The structure of the parse tree after this combination is reflected in the following illustration:
- This intermediate stage of the parse tree can be further optimized by applying the rules of commutation for SELECT and PROJECT operations and replacing PROJECT PartNum and SELECT customer.custnum = order.custnum by the following series of operations:
PROJECT parts.part_num SELECT parts.mfg_part_num = order.mfg_part_num PROJECT parts.part_num, parts.mfg_part_num, order.mfg_part_num
- Using the rules of commutation of a PROJECTION with a Cartesian product, replace the last PROJECTION in Stage 6 with the following PROJECTION:
PROJECT part_num, parts.mfg_part_num
- Similarly, apply PROJECT order.mfgpartnum to the left operand of the higher of the 2 Cartesian products.
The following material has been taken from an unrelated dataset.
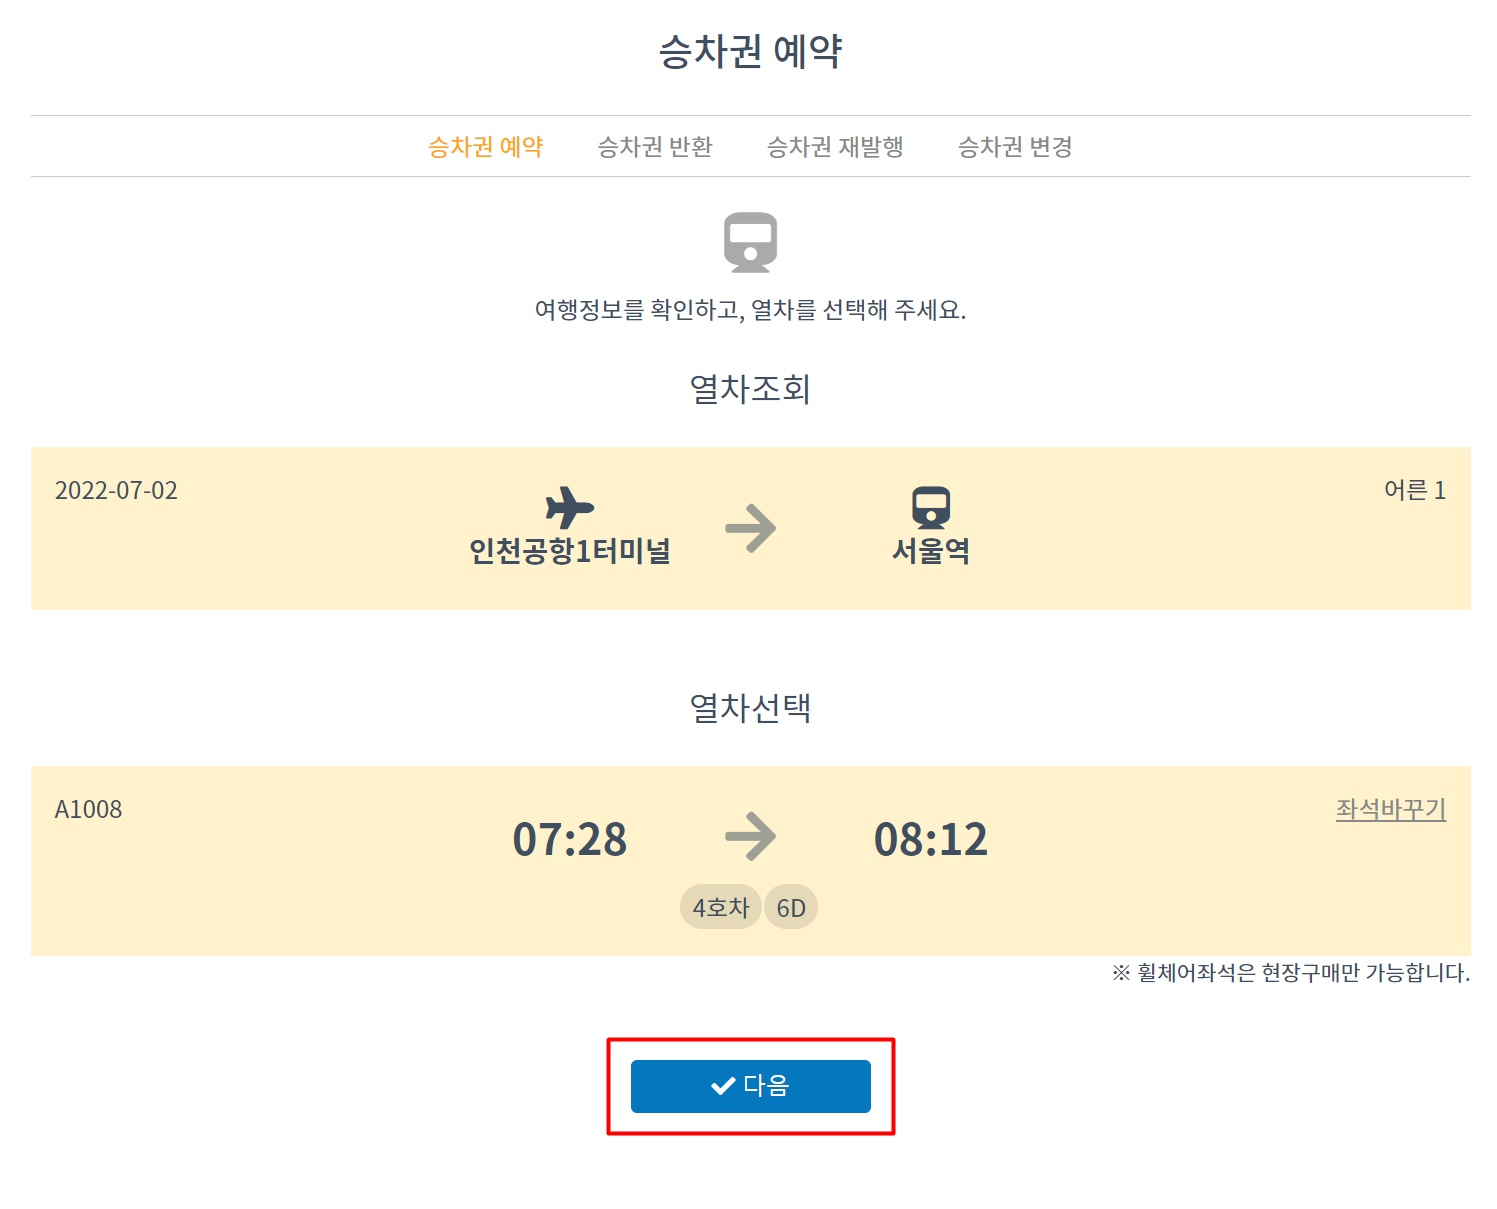Switch to the 승차권 변경 tab
The image size is (1497, 1209).
(1016, 147)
This projection further interacts with the SELECT operation immediately below it (customer.custnum = order.custnum) to produce the following series of algebraic operations:
PROJECT order.mfg_part_num SELECT customer.cust_num = order.cust_num PROJECT order.mfg_part_num, customer.cust_num, order.cust_num
- The last expression from Stage 8 bypasses the Cartesian product by commutation of PROJECTION with a UNION operation and partially bypasses the SELECTION operation SELECT order.orderdate < 01-01-2001 commutation.
- The Optimizer sees that the resulting expression PROJECT order.mfg_part_num, order.custnum, orderdate is redundant with respect to its PROJECTION term, so it is removed from further consideration in the query.
The transformed parse tree that results from all these transformations is shown in the following illustration:
The 2 Cartesian product operations are equivalent to equijoins when they are paired with their higher selections (where higher indicates that the operations are performed later in the execution of the query). Note that operators are grouped in the graphic, illustrated by boundary lines. Each bounded segment of the parse tree corresponds very roughly to an AMP worker task.
As noted at the beginning of this topic, parse trees are always presented upside down, so query execution begins with the lower cluster of operations and terminates with the upper cluster. In an EXPLAIN of this query, the expressions in the upper cluster would be referred to as residual conditions.